Low-cost labor has attracted Western brands to the Southeast Asian country and garments now account for around 75 percent of its exports, but strikes over pay and working conditions have become common. Thousands of workers at Sabrina (Cambodia) Garment Manufacturing Corp went on strike for higher pay from May 21.

Garment workers sit beside police officers during a protest in front of a factory owned by Sabrina (Cambodia) Garment Manufacturing in Kampong Speu province, west of the capital Phnom Penh June 3.,Reuters/Samrang Pring
PHNOM PENH - Nearly 300 Cambodian garment workers who produce clothing for U.S. sportswear company Nike have been dismissed for taking part in strikes seeking higher pay that turned violent, according to their union and dismissal notices.
 
Low-cost labor has attracted Western brands to the Southeast Asian country and garments now account for around 75 percent of its exports, but strikes over pay and working conditions have become common.
 
Thousands of workers at Sabrina (Cambodia) Garment Manufacturing Corp went on strike for higher pay from May 21.
 
On Tuesday, hundreds of them protested at a provincial court to demand the release of eight workers and unionists arrested on June 3, when around 4,000 workers forced their way into the factory, clashing with colleagues who had remained on the job.
 
A union grouping some of the workers at the plant said 288 workers had been fired on June 6 and 7. It says they were dismissed for going on strike.
 
"This is completely illegal," Free Trade Union President Chea Mony said of the dismissals, adding the company had only fired people who said they had witnessed violence by the authorities.
 
"The strikes are legal," he said, adding Sabrina had repeatedly refused to hold negotiations.
 
According to dismissal letters seen by Reuters, the workers were sacked for flouting labor law and the factory's internal rules during the protests on June 3 and on May 27, when strikers clashed with police outside the plant.
 
A Sabrina official declined to comment.
 
The workers want the company, which employs more than 5,000 people at the plant, to give them $14 a month to help pay for transport, rent and healthcare costs on top of their $74 minimum wage.
 
Many of the strikers have drifted back to work in recent days.

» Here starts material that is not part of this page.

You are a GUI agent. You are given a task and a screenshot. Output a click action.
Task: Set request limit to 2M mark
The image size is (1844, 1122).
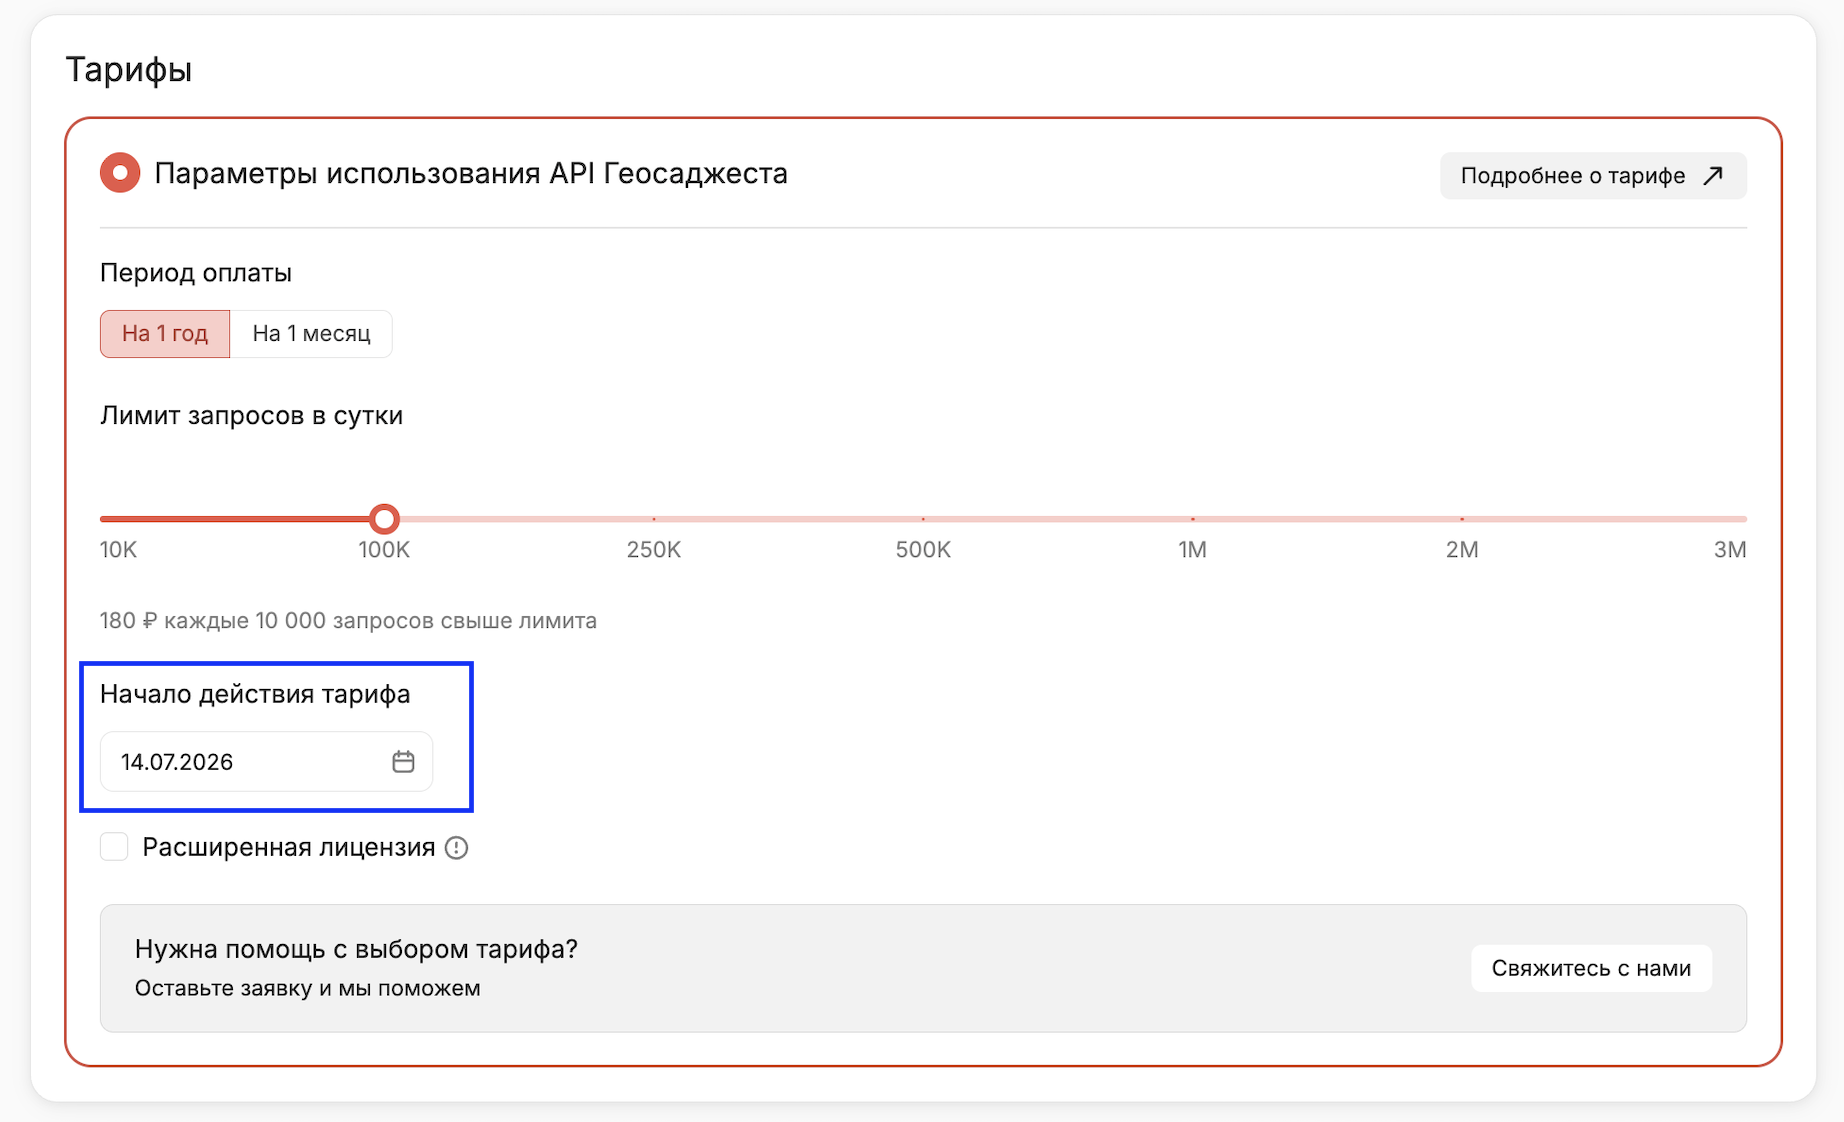pyautogui.click(x=1462, y=519)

According to trade unionists, less than 1,000 remain out.
 
The International Labour Organization (ILO) monitors pay and working conditions at many factories in Cambodia but strikes and sometimes violent protests have been on the rise as unions emboldened by a shortage of skilled workers push for higher wages and improved safety.
 
The number of strikes by the country's more than 300,000 garment workers nearly quadrupled last year to 134, according to the Garment Manufacturers Association of Cambodia, the main industry body. The 48 strikes so far this year are already more than in the whole of 2010 or 2011.